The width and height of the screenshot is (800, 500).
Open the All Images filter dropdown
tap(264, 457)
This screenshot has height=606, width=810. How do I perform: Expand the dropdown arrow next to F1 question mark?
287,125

**********

Directions: For this exercise, restate each of the entries without any deviation.

Answer box:
The width and height of the screenshot is (800, 500).
Open the All Images filter dropdown
tap(264, 457)
This screenshot has height=606, width=810. How do I perform: Expand the dropdown arrow next to F1 question mark?
287,125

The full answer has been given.